Forty-five mins pre dark searching, and we probably looked with flashlights for an additional 20-30 minutes after dark. We looked everywhere you should look - in the plot, and fanned out in the general direction through the woods where the buck and the other deer in the plot escaped. So we are about an hour in searching, and we make one more loop around an old woods road that arched around the plot. I told Ethan that we were going to line up and slowly walk the old road and if the buck was bleeding when he crossed it, we should find blood. We started our slow march shoulder to shoulder fanning the lights on the old road and we hadn't gone very far when ethan found a single drop of blood.

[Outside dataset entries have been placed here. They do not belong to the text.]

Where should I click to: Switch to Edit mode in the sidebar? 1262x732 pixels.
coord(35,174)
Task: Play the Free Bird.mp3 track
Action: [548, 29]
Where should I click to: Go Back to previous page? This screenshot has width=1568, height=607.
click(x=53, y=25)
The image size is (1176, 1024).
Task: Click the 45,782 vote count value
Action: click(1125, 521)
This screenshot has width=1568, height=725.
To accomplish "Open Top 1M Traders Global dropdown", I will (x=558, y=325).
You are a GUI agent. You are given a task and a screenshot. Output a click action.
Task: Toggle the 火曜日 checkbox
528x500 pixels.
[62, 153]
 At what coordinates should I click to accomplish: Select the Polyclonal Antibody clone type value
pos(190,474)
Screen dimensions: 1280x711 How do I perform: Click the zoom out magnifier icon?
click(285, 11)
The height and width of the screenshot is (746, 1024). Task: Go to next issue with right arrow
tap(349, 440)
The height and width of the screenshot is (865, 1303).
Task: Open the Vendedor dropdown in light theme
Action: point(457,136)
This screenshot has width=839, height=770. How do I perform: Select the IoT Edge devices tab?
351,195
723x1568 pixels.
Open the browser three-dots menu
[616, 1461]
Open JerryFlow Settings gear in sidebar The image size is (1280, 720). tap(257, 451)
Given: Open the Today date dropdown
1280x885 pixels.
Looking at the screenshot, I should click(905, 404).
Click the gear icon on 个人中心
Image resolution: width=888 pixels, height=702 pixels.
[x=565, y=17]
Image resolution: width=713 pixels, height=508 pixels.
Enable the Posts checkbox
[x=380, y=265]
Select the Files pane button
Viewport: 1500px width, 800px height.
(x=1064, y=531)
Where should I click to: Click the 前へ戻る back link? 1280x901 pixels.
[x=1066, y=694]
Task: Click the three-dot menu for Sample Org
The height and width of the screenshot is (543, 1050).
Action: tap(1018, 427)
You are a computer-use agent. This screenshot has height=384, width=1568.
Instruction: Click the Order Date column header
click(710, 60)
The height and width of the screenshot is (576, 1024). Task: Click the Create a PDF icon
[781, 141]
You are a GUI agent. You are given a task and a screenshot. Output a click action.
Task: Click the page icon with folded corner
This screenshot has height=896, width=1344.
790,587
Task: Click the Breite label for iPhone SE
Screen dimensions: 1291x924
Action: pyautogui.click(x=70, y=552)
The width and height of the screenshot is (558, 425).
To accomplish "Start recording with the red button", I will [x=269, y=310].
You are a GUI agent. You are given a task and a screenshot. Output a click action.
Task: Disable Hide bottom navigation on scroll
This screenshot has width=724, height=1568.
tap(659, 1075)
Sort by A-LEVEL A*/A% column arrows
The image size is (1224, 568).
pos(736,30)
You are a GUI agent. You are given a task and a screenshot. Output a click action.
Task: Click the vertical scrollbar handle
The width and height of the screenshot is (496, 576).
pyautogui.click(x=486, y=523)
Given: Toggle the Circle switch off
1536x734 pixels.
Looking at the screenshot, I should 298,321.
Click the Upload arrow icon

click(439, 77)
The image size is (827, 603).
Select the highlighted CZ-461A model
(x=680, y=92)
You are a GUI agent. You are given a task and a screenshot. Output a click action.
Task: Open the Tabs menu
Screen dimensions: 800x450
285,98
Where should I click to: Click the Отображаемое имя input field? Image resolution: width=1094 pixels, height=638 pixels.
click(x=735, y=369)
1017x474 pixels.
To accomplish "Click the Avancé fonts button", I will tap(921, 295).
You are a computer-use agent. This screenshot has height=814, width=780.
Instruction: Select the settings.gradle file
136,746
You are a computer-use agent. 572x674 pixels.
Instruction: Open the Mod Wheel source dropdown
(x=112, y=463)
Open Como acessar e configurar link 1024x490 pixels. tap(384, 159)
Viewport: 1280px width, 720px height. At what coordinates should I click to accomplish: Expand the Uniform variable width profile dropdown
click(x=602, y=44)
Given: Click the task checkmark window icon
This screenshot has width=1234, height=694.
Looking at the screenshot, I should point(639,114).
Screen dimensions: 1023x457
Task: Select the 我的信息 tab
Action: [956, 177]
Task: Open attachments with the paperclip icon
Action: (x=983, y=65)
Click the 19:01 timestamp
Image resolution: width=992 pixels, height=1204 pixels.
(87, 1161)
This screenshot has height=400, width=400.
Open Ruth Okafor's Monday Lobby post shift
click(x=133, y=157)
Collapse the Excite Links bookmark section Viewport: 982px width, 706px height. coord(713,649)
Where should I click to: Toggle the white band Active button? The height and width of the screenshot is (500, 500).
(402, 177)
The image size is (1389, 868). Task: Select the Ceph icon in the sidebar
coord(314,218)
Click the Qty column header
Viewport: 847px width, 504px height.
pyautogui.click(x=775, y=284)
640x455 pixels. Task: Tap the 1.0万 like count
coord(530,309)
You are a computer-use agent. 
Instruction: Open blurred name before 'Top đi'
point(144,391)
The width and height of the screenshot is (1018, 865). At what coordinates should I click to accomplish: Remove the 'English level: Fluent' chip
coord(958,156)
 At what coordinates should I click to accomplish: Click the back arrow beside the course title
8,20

I was almost crawling looking for more spore, and found another light drop. The first 20 yards off the woods road going steeply down hill, we probably found 10 drops of blood. I was still feeling uncomfortable with the very light trail that the buck may only had his belly creased, when I found where the buck slid/skidded into a small hardwood. Ethan was right there beside me seeing all the sign unfold in the light beams eating it up, and to the left of the tree was a big pool of blood. We both looked at each other and smiled. Three more steps down the hill there was another big patch of blood and a ping pong ball sized chunk of lung tissue. We could follow the trail standing up, and went about 20 more yards and I nearly tripped over the dead deer. We both celebrated the successful recovery. It was the best track I've been on since my bowhunting days!

Ethan lung shot the buck with a 405gr 4570. Entrance was an ideal bow shot.. low lungs, top of the heart, and exit was low about where the hair changed from brown to white (hence the white hair in the plot). The bullet just didn't hit anything substantial enough to expand much, and essentially penciled through. That was the first difficult track my boy had been on. He learned alot, and this old dog learned a few things too... as is customary on nearly every blood trail. It was good stuff and great memories and a real good learning experience for my boy. The post shot recovery, to me, is just as important to the hunt as any other part and I think people are quickly dismissing this very important part of hunting.

So here is the poll: I wonder what is the average time spent tracking an animal that isn't easily found in or on the outskirts of a food plot where it is shot before a dog is called in?


You gonna pull them pistols, or whistle Dixie?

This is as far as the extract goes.